• 原文抜粋:
この事件の話を聞いて、「他人事と思えぬ」と思った親は、もう子供に勉強しろっていうの止めたほうがいいね。本当に子供のためを思っていて、それが子供に伝わっていないのならば、無駄だから。なぜに勉強しなければいけないか?勉強したほうがいいのか?誰のために勉強するのか?がわかっていないようであれば、勉強しても役に立つこともないだろう。むしろ、意味がわかっているならば今勉強していなくても大丈夫だろうし。

勉強して実力がついて、良い大学に入ったら良いこともあるかもしれないが、それにしたって良いことなんて本人の実力がついたことに比べたら大したものではない。無理矢理勉強して無理に進学校に行って無理に良い大学なんて行ったら、その先はけっこう悲劇である。猪の群れに豚が入っても相手にされないだけだ。

親子の問題となるといくつかパターンがあるが、。。。

親が勉強できなかったのに子供に勉強を期待する場合。
このパターンは多くて、子供はかわいそう。親ができなかったために親は正しい指針を示せず、周囲の風評とかに影響されやすい。勉強の中でも大事なことと些細なことがあるが、親がその差をわからないために子供が振り回されやすい。実際のところ、本当に賢いと言われる連中は、たいていは幼少時に親から受けた影響のほうが学校の勉強よりもずっと大きく影響しているから、そこが期待できないとかなり確率は悪くなる。基本的にはカエルの子はカエルである。それでも少しずつ身の丈に合わせてステップアップを図っていくこと自体は悪くない。ただ、無理をさせれば結果が出るというものでないことは確かで、力のいれどころとタイミングを誤らないことと過度の期待は禁物ということ。所詮あなたの子なのですから。。。

親ができたのに子供ができない場合。
なんで自分が勉強ができたのかきちんと理解していないんでしょうね。さらには人には色んな可能性があり、たまたま自分の子供が勉強にはむいていないこともあるし。他のことの方がむいているなら、それをそれで尊重するのも良いと思うし、その場合でもある程度の教育を受けさせてあげることはきっと役に立つのだけれど、それくらいの教育であれば親のやり方一つでなんとかなる部分も多いから、やっぱり親の責任ですね。自分が何か失敗したのに子供を責めてもしかたないのに。。。。でも、たいてい、このパターンに該当する場合って、親が勉強ができたっていうほどできていないことが多い。いわいる学歴インフレというものの影響があるから、親の世代の話をこの世代に持ち込んでも価値が違うことも多い。はっきり言ってしまえば親が本当に勉強ができたら、子供も勉強ができるパターンが圧倒的に多い。結果として、親が高収入だと子供も高学歴というパターンでこれが現れる。それは勉強に経済力が必要なのではなく、賢い親だと子供も賢くなるパターンが多いのと、賢い親だとお金も稼いでいる場合が多いということの重ね合わせである。収入の高い親ほど教育熱心な傾向があり、収入が高い親ほど子供の教育費を心配するらしい。(というか収入が無い親は教育費を心配しない傾向があるらしい。)賢い人ほど悲観的ということ。

• データ抜粋:
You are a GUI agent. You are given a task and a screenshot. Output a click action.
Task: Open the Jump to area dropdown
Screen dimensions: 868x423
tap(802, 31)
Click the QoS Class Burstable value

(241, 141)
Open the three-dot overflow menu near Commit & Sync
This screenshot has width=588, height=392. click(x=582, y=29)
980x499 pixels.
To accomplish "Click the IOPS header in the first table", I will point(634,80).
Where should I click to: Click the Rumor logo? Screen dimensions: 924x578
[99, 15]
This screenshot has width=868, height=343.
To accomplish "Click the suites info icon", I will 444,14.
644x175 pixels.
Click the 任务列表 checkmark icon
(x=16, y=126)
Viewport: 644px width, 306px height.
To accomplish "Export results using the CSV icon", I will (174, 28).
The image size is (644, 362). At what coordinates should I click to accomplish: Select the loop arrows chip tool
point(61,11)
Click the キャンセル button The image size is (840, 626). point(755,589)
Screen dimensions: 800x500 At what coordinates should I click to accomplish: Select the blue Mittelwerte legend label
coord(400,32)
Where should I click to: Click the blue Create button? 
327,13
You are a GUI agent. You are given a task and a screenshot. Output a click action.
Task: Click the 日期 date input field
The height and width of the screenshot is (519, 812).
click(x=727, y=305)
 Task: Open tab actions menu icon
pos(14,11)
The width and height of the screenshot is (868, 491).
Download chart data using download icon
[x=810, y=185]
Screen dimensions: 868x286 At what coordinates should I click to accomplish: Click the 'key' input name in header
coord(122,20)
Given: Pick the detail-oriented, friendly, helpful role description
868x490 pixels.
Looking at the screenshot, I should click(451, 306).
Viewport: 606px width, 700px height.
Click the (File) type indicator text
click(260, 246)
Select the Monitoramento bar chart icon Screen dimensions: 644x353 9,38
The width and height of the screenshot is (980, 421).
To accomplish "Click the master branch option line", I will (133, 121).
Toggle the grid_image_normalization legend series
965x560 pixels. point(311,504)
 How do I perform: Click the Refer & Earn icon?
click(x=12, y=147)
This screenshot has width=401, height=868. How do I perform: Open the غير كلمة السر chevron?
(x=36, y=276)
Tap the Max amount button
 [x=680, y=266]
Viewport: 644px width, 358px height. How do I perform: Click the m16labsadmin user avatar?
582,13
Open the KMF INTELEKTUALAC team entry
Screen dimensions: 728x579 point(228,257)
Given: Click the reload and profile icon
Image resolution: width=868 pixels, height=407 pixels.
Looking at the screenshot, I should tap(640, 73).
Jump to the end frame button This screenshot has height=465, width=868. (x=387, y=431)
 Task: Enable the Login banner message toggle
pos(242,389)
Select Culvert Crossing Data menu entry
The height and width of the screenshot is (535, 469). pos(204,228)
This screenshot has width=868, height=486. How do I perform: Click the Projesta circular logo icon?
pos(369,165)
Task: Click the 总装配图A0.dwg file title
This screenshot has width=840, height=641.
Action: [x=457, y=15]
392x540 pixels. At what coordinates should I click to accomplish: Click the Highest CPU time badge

• 作業内容:
[1] 上のエントリのうち、「Task: Open tab actions menu icon」を含む行からエントリの最後の行までを、両端の行も含めて一字一句変えずに書き写すこと。
[2] 親が子供に勉強を求めることについての文章を、最後の文のあとから書き継ぐこと。

• 作業の解答:
[1]
 Task: Open tab actions menu icon
pos(14,11)
The width and height of the screenshot is (868, 491).
Download chart data using download icon
[x=810, y=185]
Screen dimensions: 868x286 At what coordinates should I click to accomplish: Click the 'key' input name in header
coord(122,20)
Given: Pick the detail-oriented, friendly, helpful role description
868x490 pixels.
Looking at the screenshot, I should click(451, 306).
Viewport: 606px width, 700px height.
Click the (File) type indicator text
click(260, 246)
Select the Monitoramento bar chart icon Screen dimensions: 644x353 9,38
The width and height of the screenshot is (980, 421).
To accomplish "Click the master branch option line", I will (133, 121).
Toggle the grid_image_normalization legend series
965x560 pixels. point(311,504)
 How do I perform: Click the Refer & Earn icon?
click(x=12, y=147)
This screenshot has width=401, height=868. How do I perform: Open the غير كلمة السر chevron?
(x=36, y=276)
Tap the Max amount button
 [x=680, y=266]
Viewport: 644px width, 358px height. How do I perform: Click the m16labsadmin user avatar?
582,13
Open the KMF INTELEKTUALAC team entry
Screen dimensions: 728x579 point(228,257)
Given: Click the reload and profile icon
Image resolution: width=868 pixels, height=407 pixels.
Looking at the screenshot, I should tap(640, 73).
Jump to the end frame button This screenshot has height=465, width=868. (x=387, y=431)
 Task: Enable the Login banner message toggle
pos(242,389)
Select Culvert Crossing Data menu entry
The height and width of the screenshot is (535, 469). pos(204,228)
This screenshot has width=868, height=486. How do I perform: Click the Projesta circular logo icon?
pos(369,165)
Task: Click the 总装配图A0.dwg file title
This screenshot has width=840, height=641.
Action: [x=457, y=15]
392x540 pixels. At what coordinates should I click to accomplish: Click the Highest CPU time badge

[2]
でも、一番悲劇なのは。。。。
親が賢くなくて、子供が賢くて、おまけに親が子供が賢いことを理解できないパターン。
これはかなり悲劇。特に子供が飛びぬけて賢かったりすると、学校の教師や同級生にも理解されず、孤独まっしぐらである。数人こういう人を見たが、もう滑稽と言える位ゆがんだ親子関係になる。いわいる一流校とか優等生とかが皆恐れ入ってしまうくらい賢い子なのに、本人の親は「うちの子はほんとにダメな子で、先生にも怒られてばっかり。。。」とか言ってたりして。。。大学くらいまで生き残ればまだ救いもあるが、そこまで生き残れない子も多いと思う。残念ながら日本にはgifted children(天賦の才がある子)のための教育システムというのはほとんどないから、この天才パターンはたいていが小中学校で芽を摘まれてしまう。
有名なエジソンなんかも親が理解してくれなかったらこのパターンで終わりだったでしょうね。

自分のことを振り返れば、高校に入って最初のテストで僕の成績はあまり良くなかった。成績上位者は名前が貼り出さた。僕のお袋は、知っている子の名前が出たのに、僕の名前が出なかったことにかなり失望したようだった。愚痴をこぼしたお袋に僕はこう言った。「○○君と俺とどっちが賢いと思う?ほんとにアイツの方があなたの息子より賢いと思うか?思わないでしょ。だからこれくらいのことで心配しなくても大丈夫だよ。たまにはこんなこともあるけど、俺はやればできるし、やらなきゃいけないときにはやるから。」それ以来、お袋は心配することはあっても、勉強しろと言ったり、愚痴をいうことは無くなった。
どの大学を受験するかを1年も前に公言し、後には引けない状態にした。一年間は(というか10ヶ月くらい?)まじめに勉強したと思う。それでも、模試の合格可能性が20%以上になったことは1回しかなかったけど。
でも真剣だったし、失敗したら割腹する覚悟だった。僕の高校での成績で僕の通った大学に合格した人は過去100年いないので、よく色んな人にすごいねって言われるが、僕の答えは「死ぬ気で頑張れば不可能なことはほとんどないよ。僕は失敗したら本当に死ぬ覚悟だったから。」である。合格発表までの数週間などは本当に、「あぁこの景色も見納めか。。。」という心境で過ごした。

で、閑話休題。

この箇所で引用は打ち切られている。